MADRID (Reuters) – After securing a generous portion of European Union recovery funds for the coronavirus crisis, Spain faces an unlikely problem — how to make use of all the money, government sources told Reuters.
“This is not a crisis of dough (money), it is a crisis of ideas,” one of the sources said, referring to concrete investment projects to help the economy out of a record recession.
In a country that has not managed to approve a full-year budget since 2016 because of a prolonged political paralysis, the need to suddenly absorb extra cash is a challenge, said the sources.
Spain has been hit particularly badly by the pandemic. It has recorded more than 640,000 COVID-19 cases, the highest number in Western Europe, and the disease has killed more than 30,000.
The economy slumped 18.5% in the second quarter, a contraction exceeded in Europe only by Britain.
To help Spain recover, it will receive around 140 billion euros ($166 billion) in grants and loans out of the EU 750-billion-euro coronavirus recovery package.
That includes 43 billion euros in grants in the next two years alone – equivalent to about 8% of annual expenditure.

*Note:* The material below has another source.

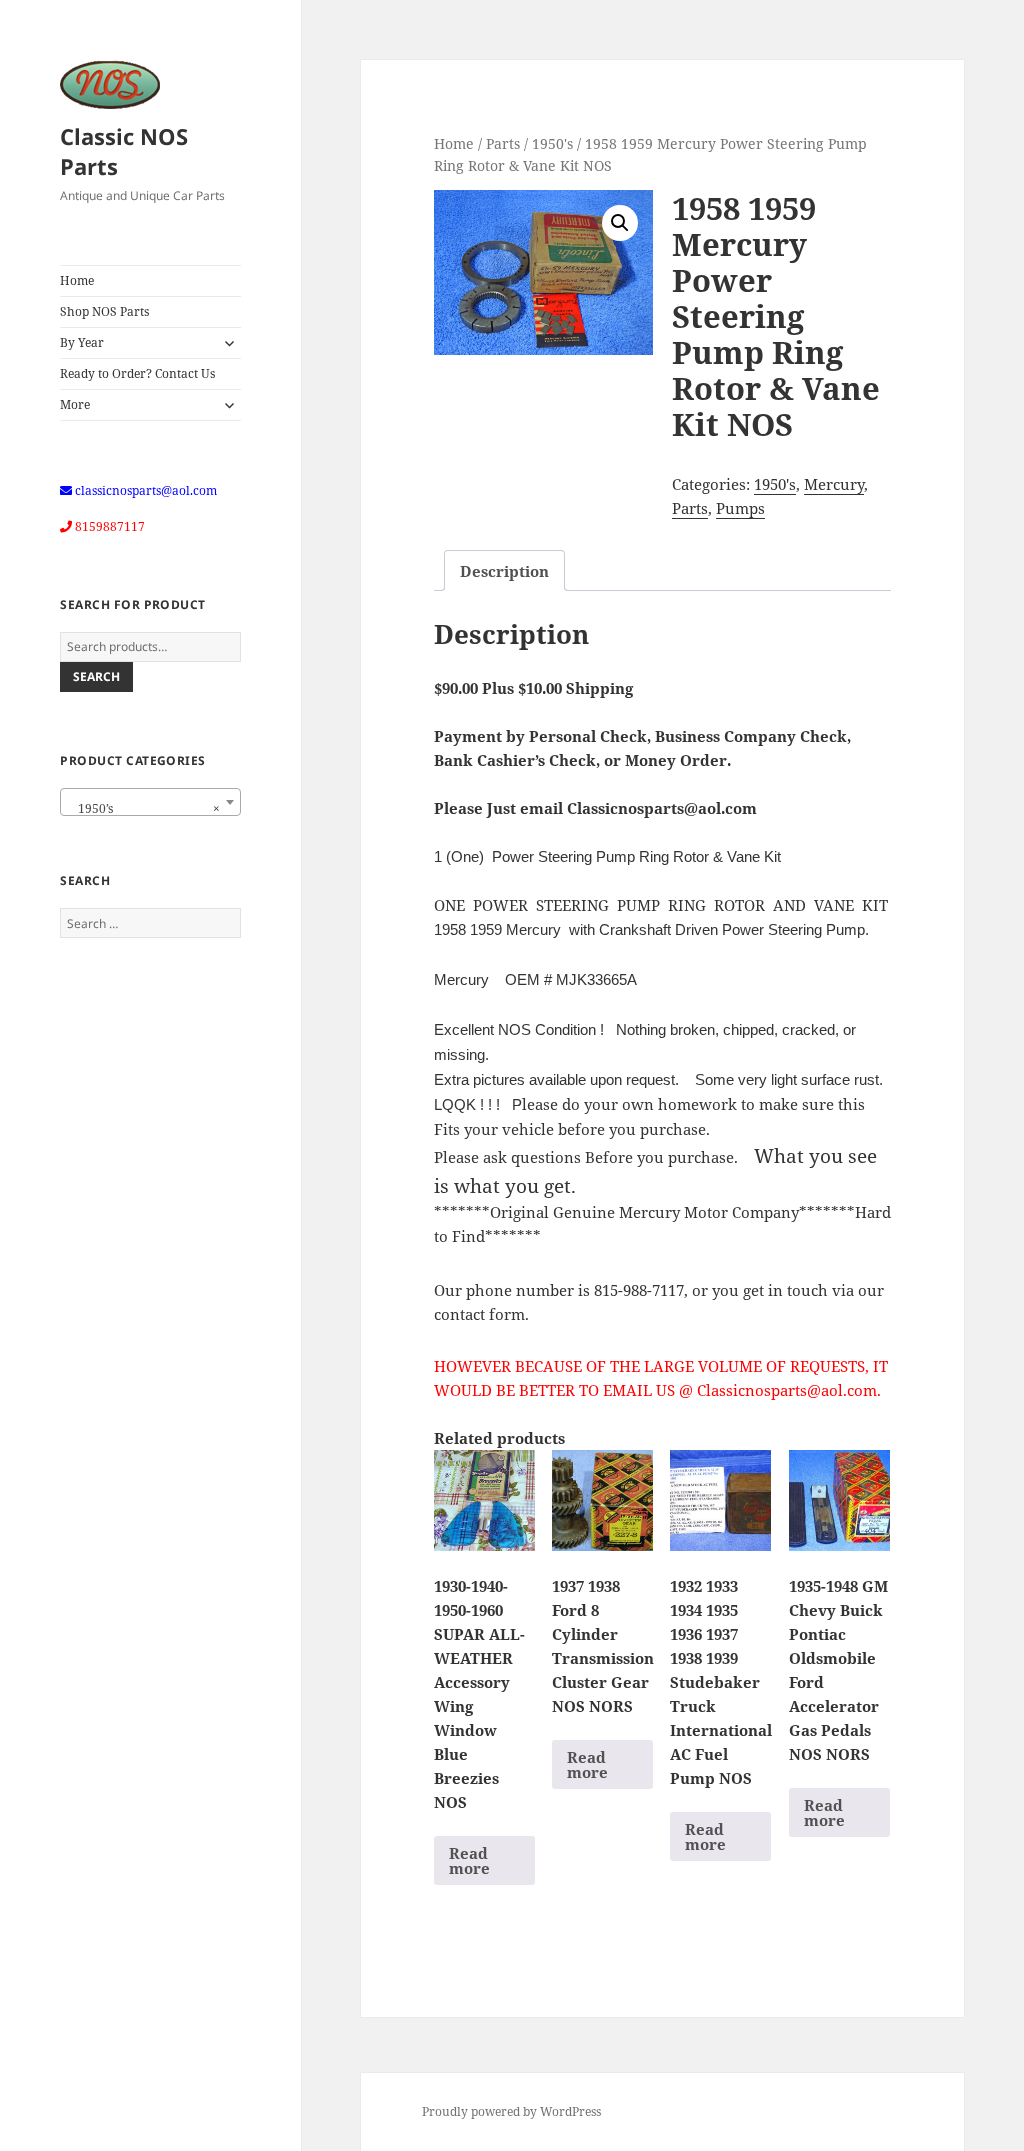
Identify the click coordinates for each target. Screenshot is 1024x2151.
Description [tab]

“Spending that money is not easy,” a second government source said. Four sources close to the management of the funds said there were concerns and some anxiety about how to set up the machinery to take on this amount of liquidity.
Another source with direct knowledge of the management of the funds said the main projects to receive the funds had already been earmarked and that Spain would certainly comply with deadlines and requirements imposed by Brussels.
SANCHEZ’S OFFICE SUPERVISING IMPLEMENTATION
The European Commission has recommended EU governments spend money from the recovery package on green energy, transport and investment in digitalisation.
Prime Minister Pedro Sanchez, who fought hard at an EU summit in July for the recovery fund to be approved, has put his office in charge of supervising the implementation of the recovery plan, with an advisory group made up of corporate executives to be set up, another source said.
Economy Minister Nadia Calvino is also closely involved as she is finalising a reform plan to be presented to Brussels by Oct. 15, which must outline the main projects eligible for the EU money.
“Right now the challenge is how the money that arrives will be fully applied, and there will have to be projects with a lot of absorption (investment take-up),” said Jose Moises Martin, director of Red2Red consultancy that caters to public authorities.
Aside from the recovery funds, Brussels has approved a 21 billion euro soft loan for Spain to finance employment support schemes, which should alleviate pressure on the Treasury, which has been borrowing for months for this purpose.
A source close to the budget ministry said revenues had recently been better than expected, and September debt issuance has slowed down from the previous months.
But on Wednesday the central bank cut its 2021 growth forecast to 4.1%-7.3%.
Its chief economist, Oscar Arce, said that under the best-case scenario, EU funds could boost medium-term GDP growth by two percentage points, but success would hinge on choosing the right investment projects.